The Otjikoto Mine’s Q1 performance underscores the strategic advantage of targeting higher‑grade ore bodies in a volatile gold market. By achieving a mill feed grade of 1.06 g/t and maintaining a 98.1% recovery rate, B2Gold turned a modest throughput dip into a production windfall. This operational agility not only lifted total group output but also reinforced the company’s revenue outlook, with the $1.16 billion haul reflecting a blend of strong pricing and efficient extraction.

Cost efficiency emerged as a parallel story. Cash operating expenses of $896 per ounce produced and $903 per ounce sold marked a significant improvement over prior estimates, driven by lower underground mining costs and a favorable grade profile. Even the all‑in sustaining cost of $1,327 per ounce sold stayed beneath the $1,830‑$1,980 guidance range, suggesting that B2Gold can sustain profitability even if gold prices fluctuate. The modest $7 million capital spend, focused on the Antelope and Wolfshag developments, indicates disciplined investment while positioning the mine for its 70,000‑90,000 ounce 2026 target.

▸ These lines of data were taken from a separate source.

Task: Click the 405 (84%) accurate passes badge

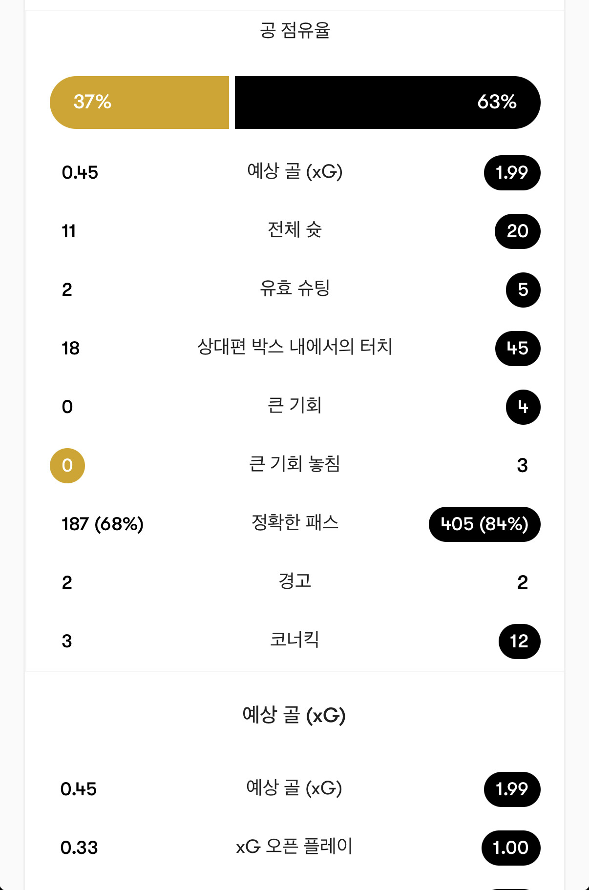Action: pyautogui.click(x=484, y=524)
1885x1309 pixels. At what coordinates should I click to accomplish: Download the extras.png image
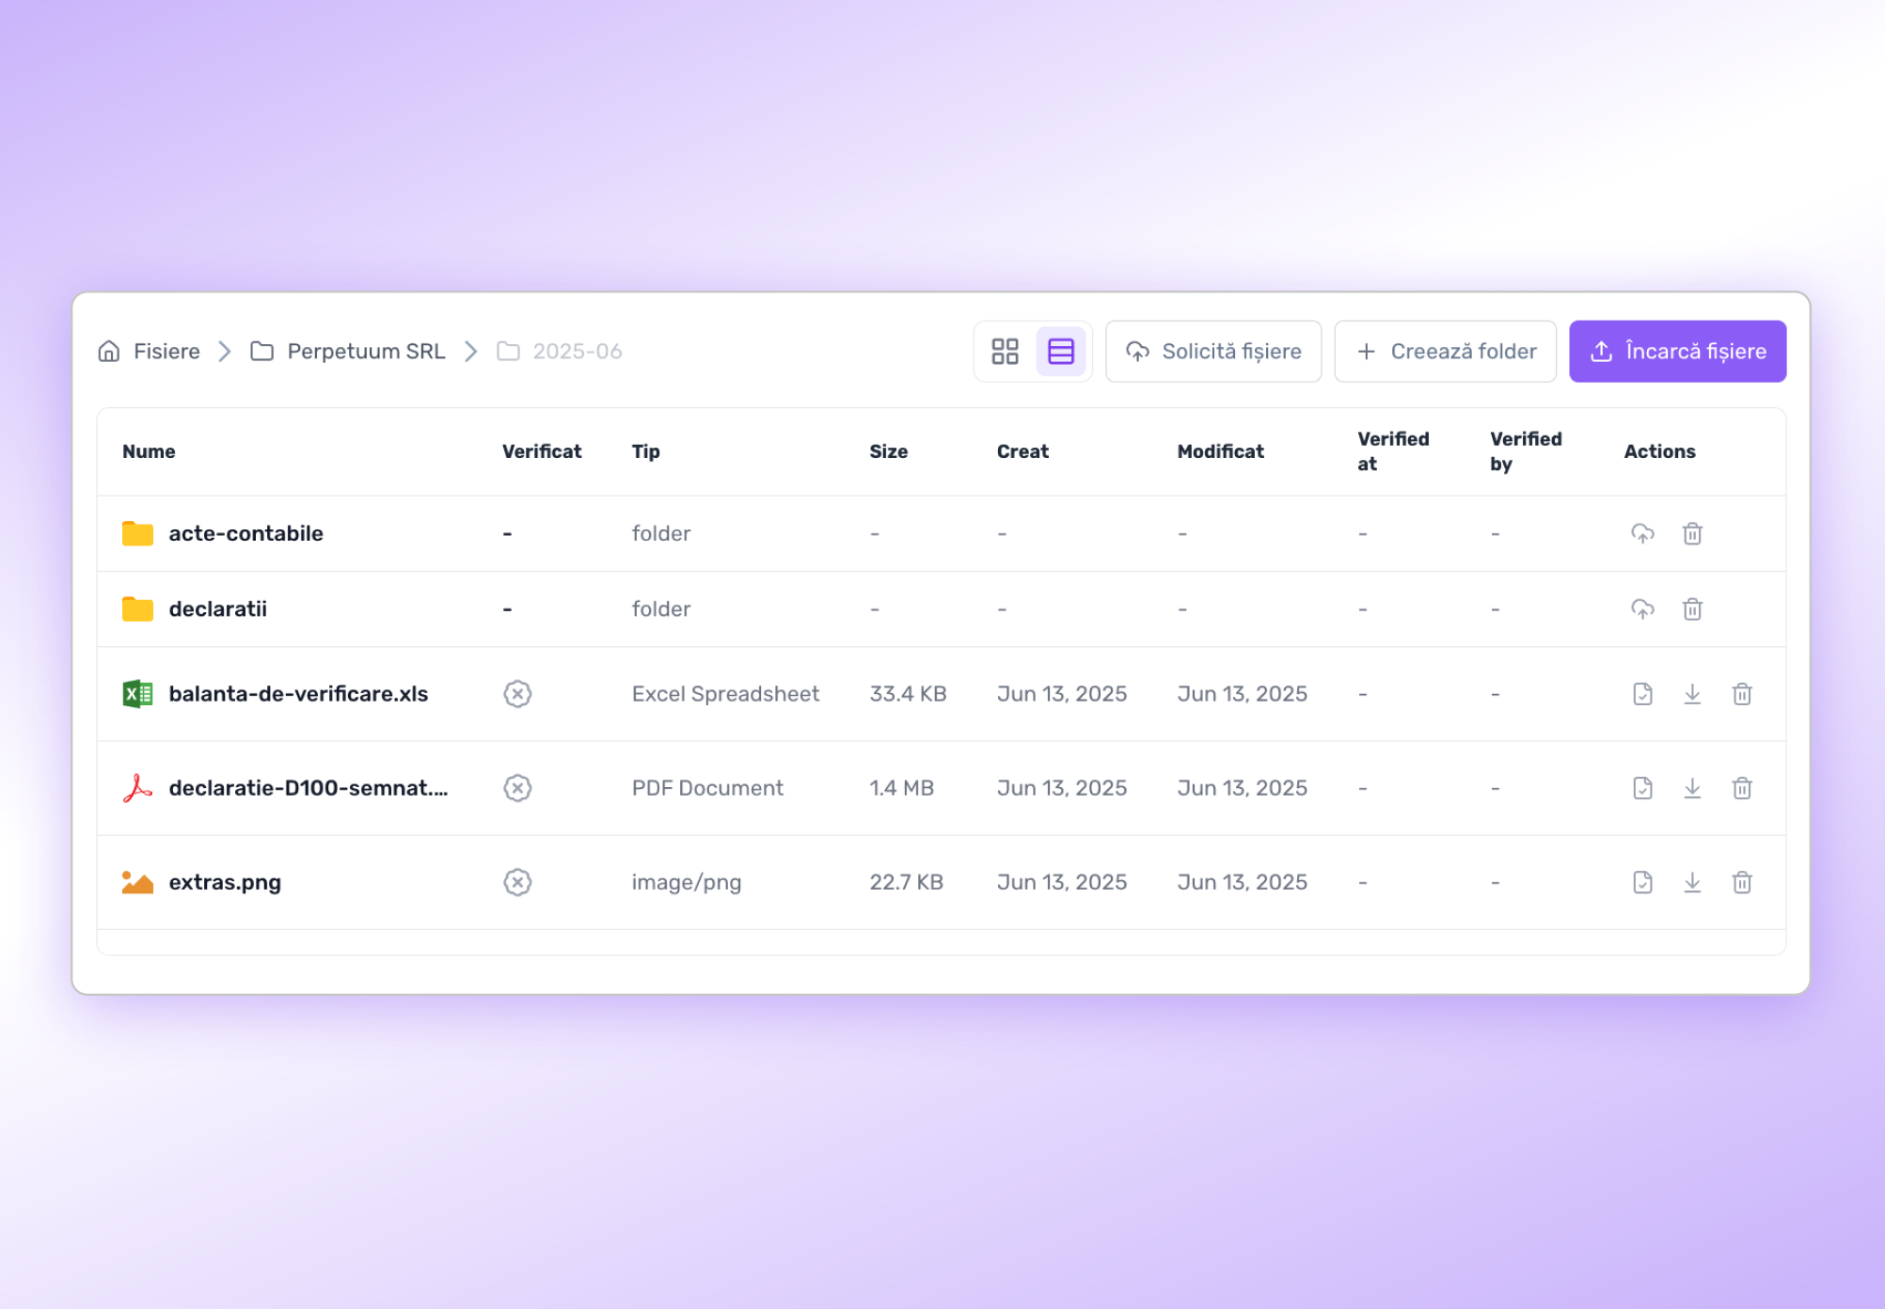click(x=1692, y=882)
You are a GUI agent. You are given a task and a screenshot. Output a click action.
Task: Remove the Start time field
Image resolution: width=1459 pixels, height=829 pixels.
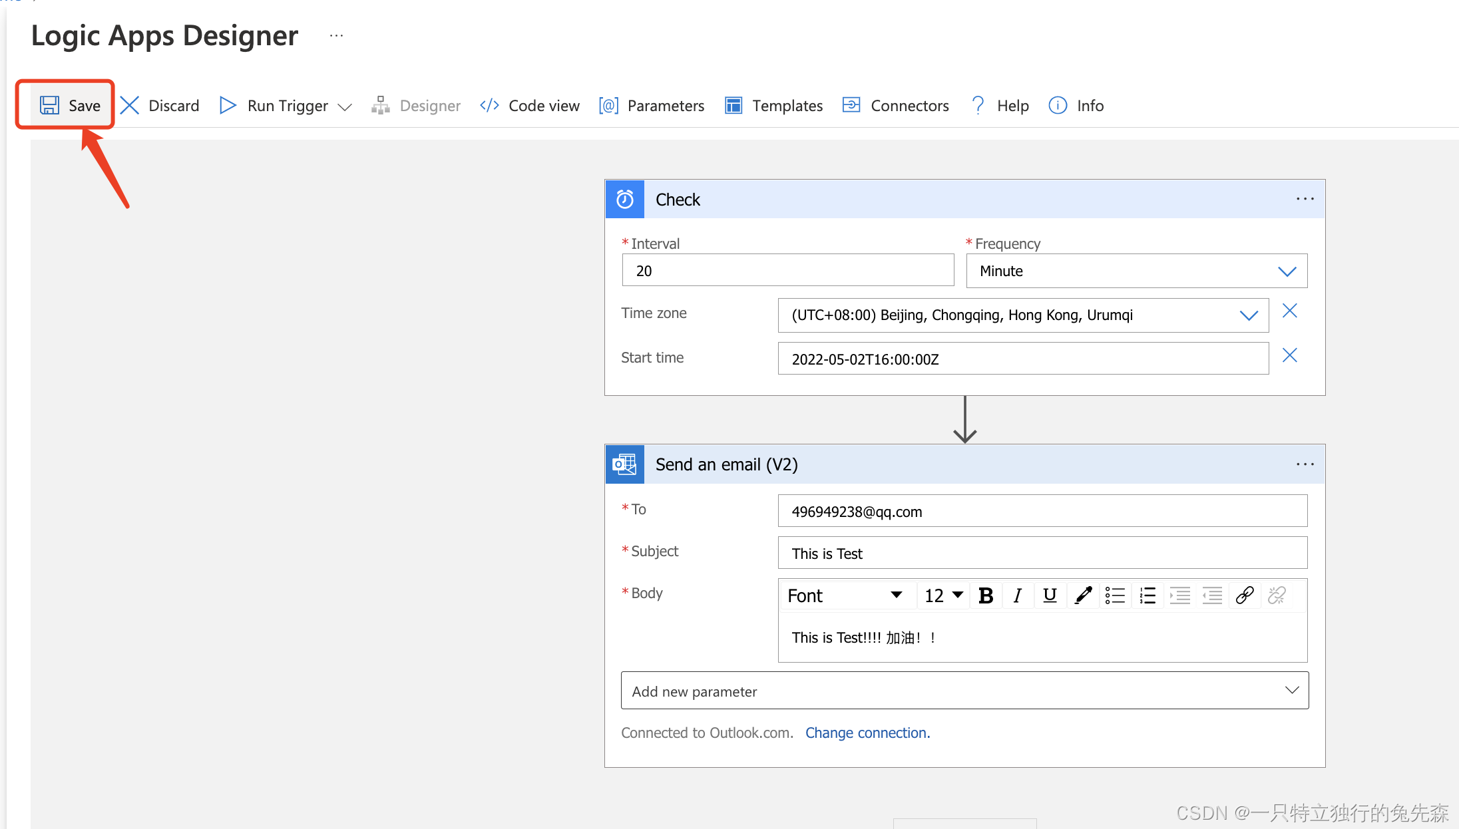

From an investor perspective, the board’s declaration of a $0.02 per‑share Q2 dividend—projected to reach $0.08 annually—signals confidence in cash generation and a commitment to returning value. Coupled with the lower-than-expected cost base, the dividend reinforces B2Gold’s financial resilience. Looking ahead, the company’s ability to maintain high ore grades and control sustaining capital will be critical as it seeks to meet its 2026 production guidance and navigate broader market dynamics.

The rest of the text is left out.